- Text excerpt
* * * * * * *

Adam and Eve didn’t lose paradise – they failed to gain it.  In a partly ordered cosmos with a role to play in God’s creation, “they failed to achieve a solution to that situation that was within their reach.”

In contrast, Christ was able to achieve the desired result where Adam and Eve failed. We are all doomed to die because when they sinned we lost access to the tree of life. We are therefore subject to death because of sin. Christ succeeded and actually provided the remedy to sin and death. (p. 145)

Walton concludes:

Genesis 3 is more about the encroachment of disorder (brought about by sin) into a world in the process of being ordered than it is about the first sin. It is about how humanity lost access to the presence of God when its representatives tragically declared their independence from their Creator. It is more focused literarily and theologically on how corporate humanity is therefore distanced from God – alienation – than on the sinful state of each human being (with no intention of diminishing the latter fact.) p. 147

What is the consequence of this loss? The Genesis 3 story sets the background for the state of affairs as the Old Testament story unfolds.  Before the fall the world was in the process of being ordered by God, with both order and non-order present.  The fall brought “disorder in which sin reigned.”

* * * * * * *

- Information shown
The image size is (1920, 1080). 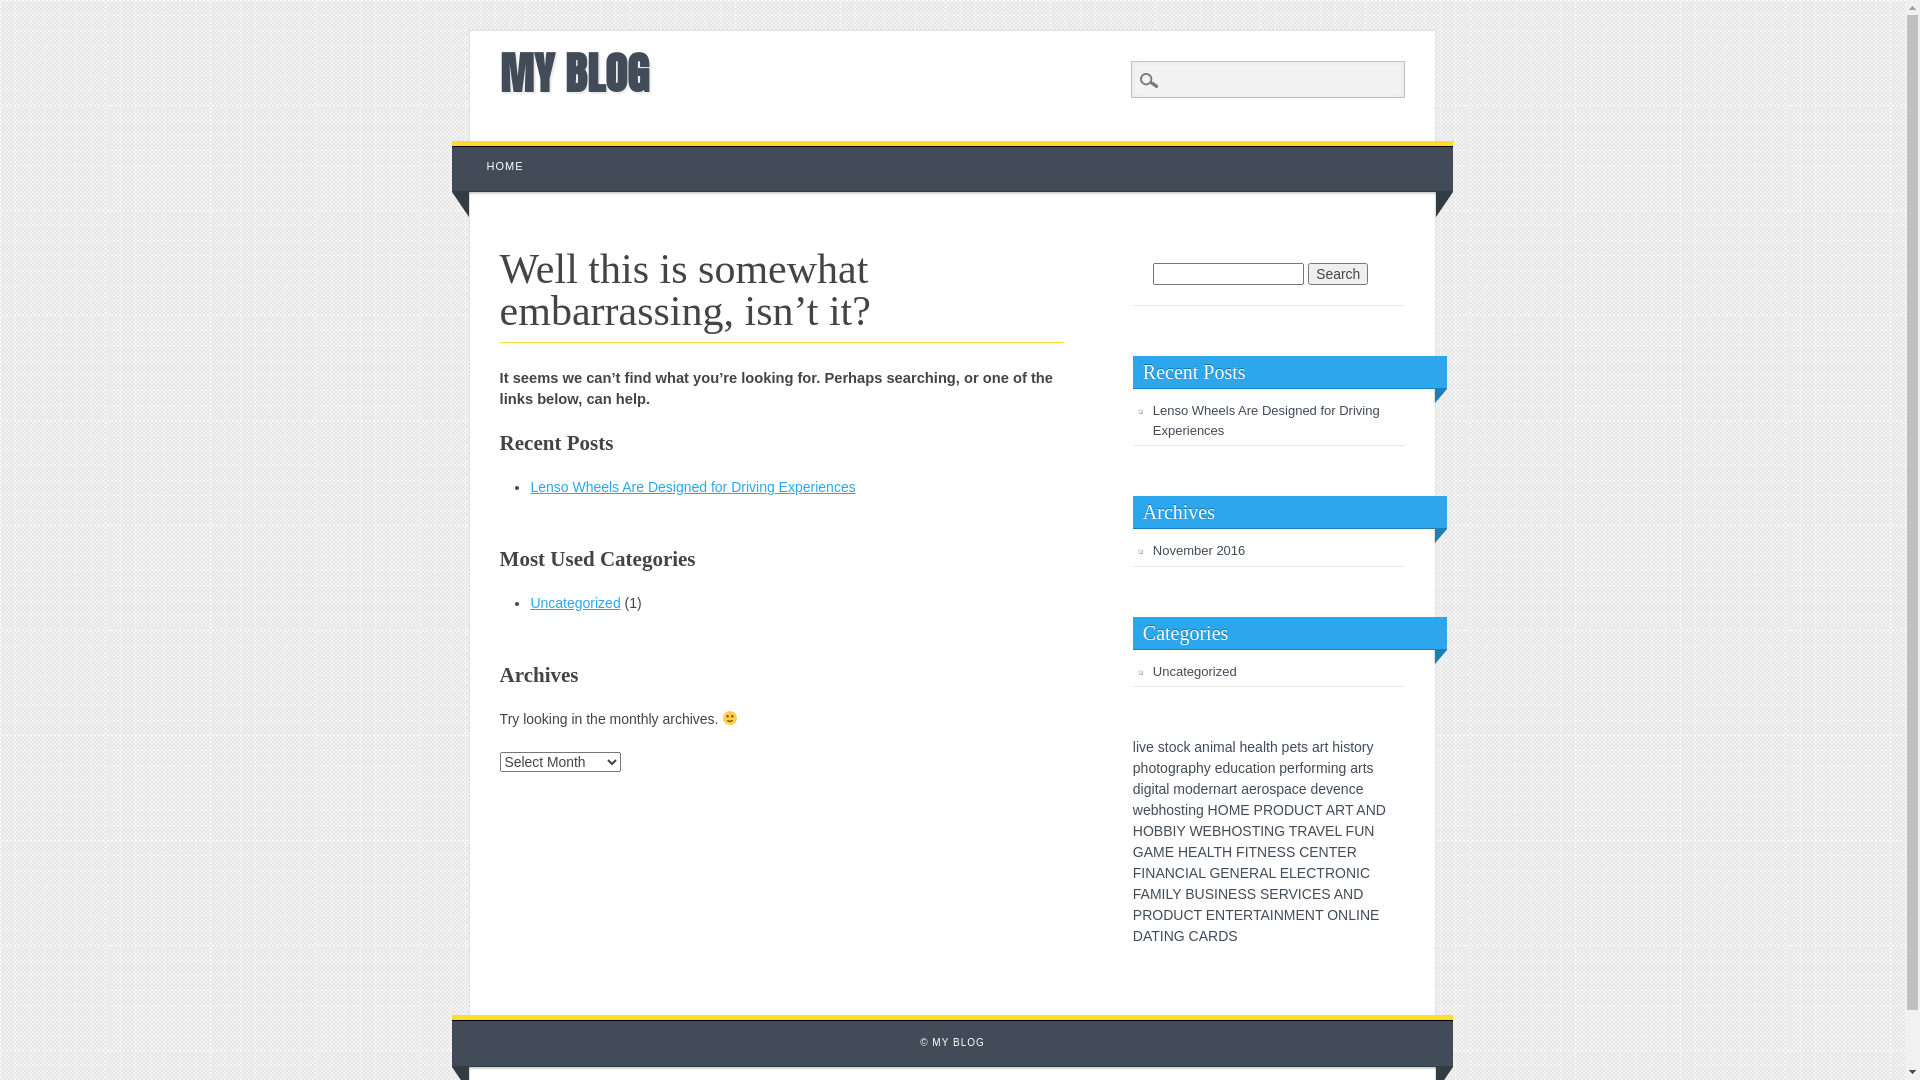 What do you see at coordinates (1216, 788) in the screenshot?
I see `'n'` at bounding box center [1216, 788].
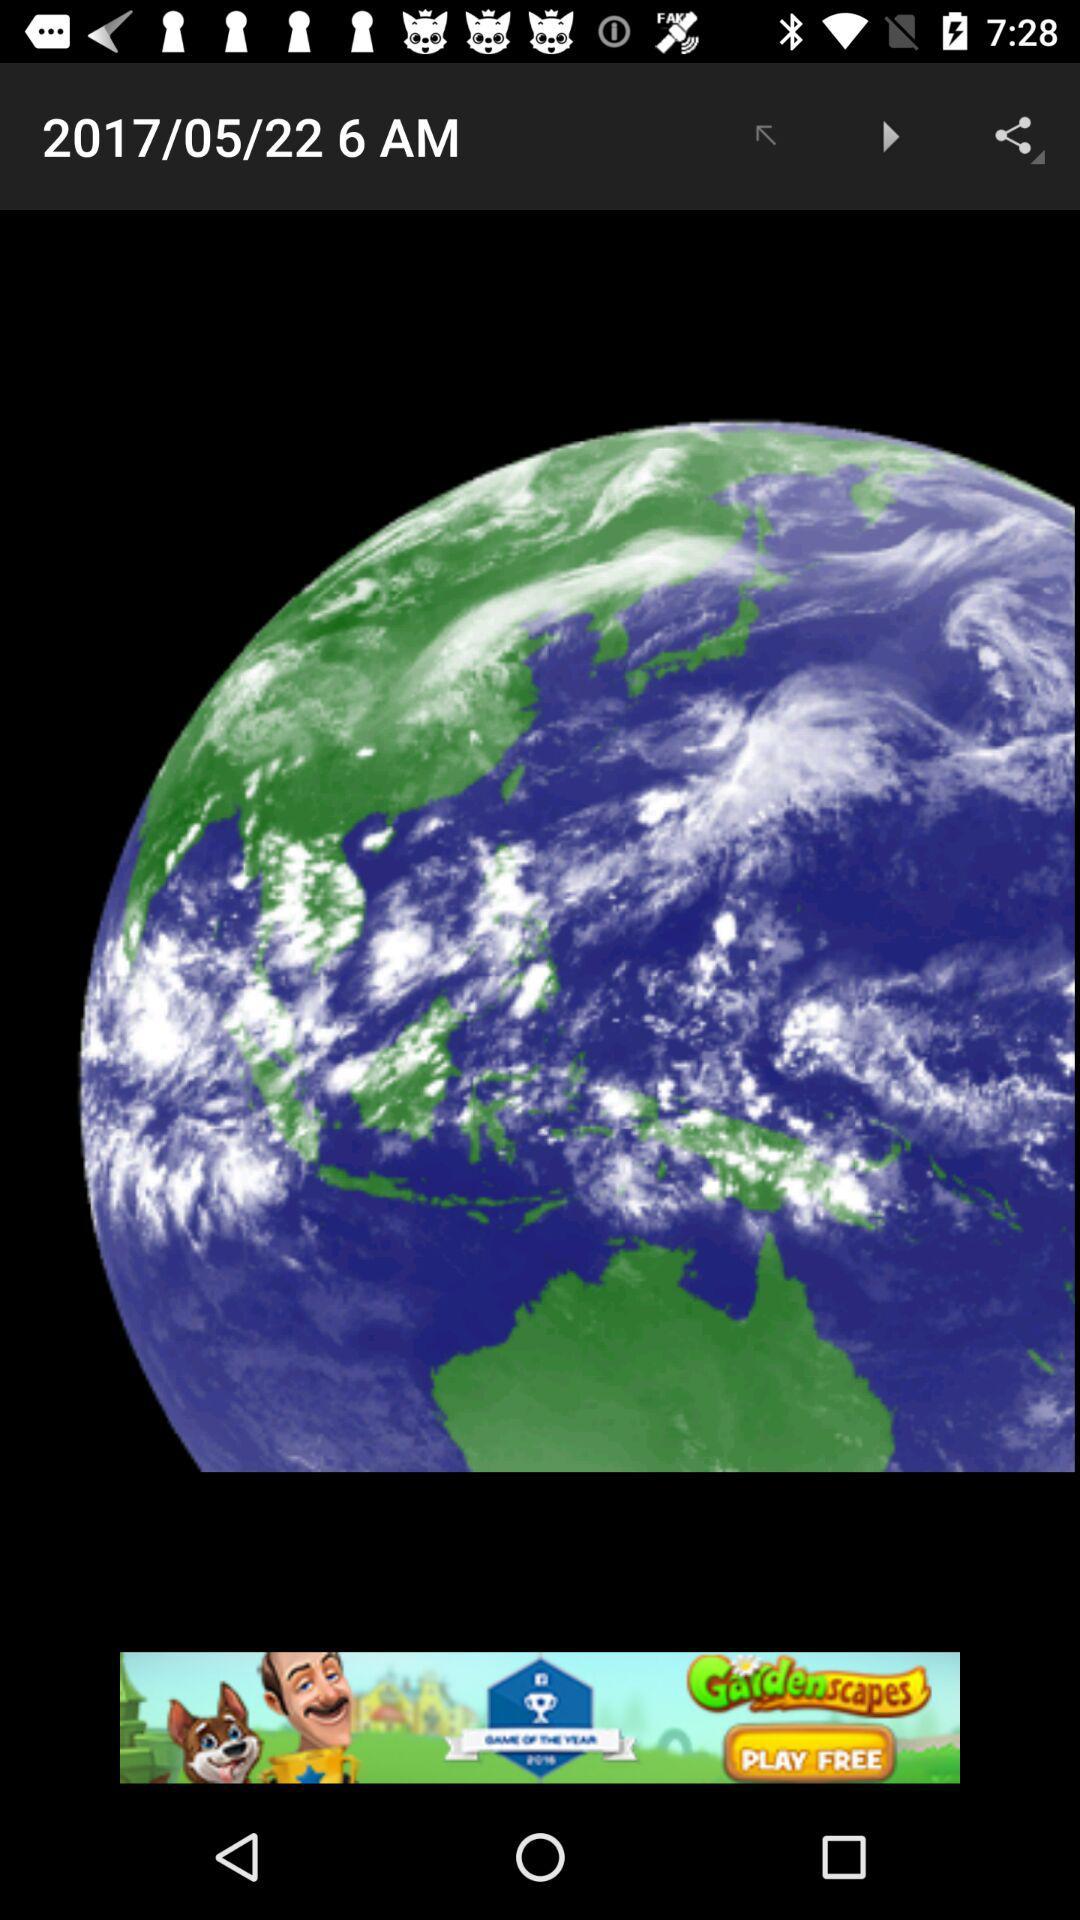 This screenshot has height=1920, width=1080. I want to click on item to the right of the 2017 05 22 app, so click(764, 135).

* * * * * * *

- Problem to solve
Reproduce verbatim the portion of the passage on Genesis 3 above that begins at the words "In contrast, Christ" and stops after the words "death. (p. 145)".

- Answer for this exercise
In contrast, Christ was able to achieve the desired result where Adam and Eve failed. We are all doomed to die because when they sinned we lost access to the tree of life. We are therefore subject to death because of sin. Christ succeeded and actually provided the remedy to sin and death. (p. 145)